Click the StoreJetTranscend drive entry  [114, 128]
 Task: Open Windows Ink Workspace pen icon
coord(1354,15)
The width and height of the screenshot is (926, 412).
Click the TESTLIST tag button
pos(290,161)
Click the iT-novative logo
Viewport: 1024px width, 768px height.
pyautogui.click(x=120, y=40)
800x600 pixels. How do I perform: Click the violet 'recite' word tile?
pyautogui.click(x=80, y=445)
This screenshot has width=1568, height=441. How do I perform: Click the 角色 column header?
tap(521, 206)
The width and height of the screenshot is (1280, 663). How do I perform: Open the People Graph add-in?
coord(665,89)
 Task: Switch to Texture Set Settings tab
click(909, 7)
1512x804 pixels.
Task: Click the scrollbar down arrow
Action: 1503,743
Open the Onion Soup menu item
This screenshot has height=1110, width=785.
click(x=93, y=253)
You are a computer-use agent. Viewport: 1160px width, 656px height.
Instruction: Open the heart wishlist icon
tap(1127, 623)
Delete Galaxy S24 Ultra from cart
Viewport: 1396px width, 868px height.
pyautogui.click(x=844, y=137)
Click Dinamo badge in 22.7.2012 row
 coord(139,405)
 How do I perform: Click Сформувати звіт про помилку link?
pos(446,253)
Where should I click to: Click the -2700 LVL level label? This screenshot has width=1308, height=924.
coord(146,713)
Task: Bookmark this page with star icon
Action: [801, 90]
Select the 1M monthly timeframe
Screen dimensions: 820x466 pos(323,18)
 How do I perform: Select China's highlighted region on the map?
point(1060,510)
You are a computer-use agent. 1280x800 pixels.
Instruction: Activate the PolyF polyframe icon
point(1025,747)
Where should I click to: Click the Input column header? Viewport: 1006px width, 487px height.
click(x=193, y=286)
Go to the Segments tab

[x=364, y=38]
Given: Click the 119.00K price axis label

§ **TASK OBJECTIVE**
Reproduce the material above in full, switching every occurrence of "header" to "heading" and leaving everything else unchanged.

§ **PROBLEM SOLUTION**
Click the StoreJetTranscend drive entry  [114, 128]
 Task: Open Windows Ink Workspace pen icon
coord(1354,15)
The width and height of the screenshot is (926, 412).
Click the TESTLIST tag button
pos(290,161)
Click the iT-novative logo
Viewport: 1024px width, 768px height.
pyautogui.click(x=120, y=40)
800x600 pixels. How do I perform: Click the violet 'recite' word tile?
pyautogui.click(x=80, y=445)
This screenshot has width=1568, height=441. How do I perform: Click the 角色 column heading?
tap(521, 206)
The width and height of the screenshot is (1280, 663). How do I perform: Open the People Graph add-in?
coord(665,89)
 Task: Switch to Texture Set Settings tab
click(909, 7)
1512x804 pixels.
Task: Click the scrollbar down arrow
Action: 1503,743
Open the Onion Soup menu item
This screenshot has height=1110, width=785.
click(x=93, y=253)
You are a computer-use agent. Viewport: 1160px width, 656px height.
Instruction: Open the heart wishlist icon
tap(1127, 623)
Delete Galaxy S24 Ultra from cart
Viewport: 1396px width, 868px height.
pyautogui.click(x=844, y=137)
Click Dinamo badge in 22.7.2012 row
 coord(139,405)
 How do I perform: Click Сформувати звіт про помилку link?
pos(446,253)
Where should I click to: Click the -2700 LVL level label? This screenshot has width=1308, height=924.
coord(146,713)
Task: Bookmark this page with star icon
Action: [801, 90]
Select the 1M monthly timeframe
Screen dimensions: 820x466 pos(323,18)
 How do I perform: Select China's highlighted region on the map?
point(1060,510)
You are a computer-use agent. 1280x800 pixels.
Instruction: Activate the PolyF polyframe icon
point(1025,747)
Where should I click to: Click the Input column heading? Viewport: 1006px width, 487px height.
click(x=193, y=286)
Go to the Segments tab

[x=364, y=38]
Given: Click the 119.00K price axis label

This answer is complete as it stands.